Nostalgia, a JRPG for the Nintendo DS, suffered from many problems, the most severe being that two versions of the game were shipped out. One version didn't allow the player to finish the game, and the player could only determine which version he had bought approximately a few minutes before facing the final boss. In light of this, the following issue is nothing more than nitpicking. The game features a bestiary. Completing the bestiary is just about bragging rights, though it's still annoying that a short one-time-only dungeon contains a rare encounter likely to be missed. Wild Arms V shows how it's done right. Several games of the Wild Arms franchise allow the player to fight an optional boss after having opened all treasure chests within the game. While Wild Arms V features one-time-only dungeons, they don't contain treasure chests, which means the optional boss can't be permanently missed.

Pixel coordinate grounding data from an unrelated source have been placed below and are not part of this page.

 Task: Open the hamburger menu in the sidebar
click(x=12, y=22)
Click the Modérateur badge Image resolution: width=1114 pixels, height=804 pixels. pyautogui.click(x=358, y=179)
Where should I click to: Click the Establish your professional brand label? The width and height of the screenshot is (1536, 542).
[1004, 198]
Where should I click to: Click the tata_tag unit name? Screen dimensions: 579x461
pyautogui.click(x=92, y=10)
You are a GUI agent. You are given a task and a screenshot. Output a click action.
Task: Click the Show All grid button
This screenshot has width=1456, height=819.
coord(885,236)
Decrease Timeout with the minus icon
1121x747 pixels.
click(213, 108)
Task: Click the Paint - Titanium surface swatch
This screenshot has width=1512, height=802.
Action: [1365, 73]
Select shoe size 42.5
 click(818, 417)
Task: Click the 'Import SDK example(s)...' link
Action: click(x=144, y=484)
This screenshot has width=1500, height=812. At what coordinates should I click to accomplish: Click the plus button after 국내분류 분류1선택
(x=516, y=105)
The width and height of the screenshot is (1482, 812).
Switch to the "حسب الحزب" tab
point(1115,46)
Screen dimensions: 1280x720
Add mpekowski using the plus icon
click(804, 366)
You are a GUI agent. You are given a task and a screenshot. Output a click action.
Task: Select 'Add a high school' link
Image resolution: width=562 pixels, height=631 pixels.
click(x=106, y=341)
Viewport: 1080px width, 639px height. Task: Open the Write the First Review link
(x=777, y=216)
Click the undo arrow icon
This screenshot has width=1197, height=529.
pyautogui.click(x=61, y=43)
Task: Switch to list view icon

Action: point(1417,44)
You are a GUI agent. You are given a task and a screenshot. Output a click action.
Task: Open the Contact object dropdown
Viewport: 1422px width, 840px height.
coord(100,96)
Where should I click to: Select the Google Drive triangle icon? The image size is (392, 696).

Alte Macht (German for Ancient Power or Ancient Might) is a German series of RPG Maker 2000/2003 games. These games tend to make the availability of side quests dependent on the completion of earlier side quests (even though these side quests aren't built on each other), while being cluttered with points of no return. More precisely: If the player doesn't find and finish the first side quest, he will be denied access to all other side quests. And now imagine what happens if the switches for having completed these side quests are bugged...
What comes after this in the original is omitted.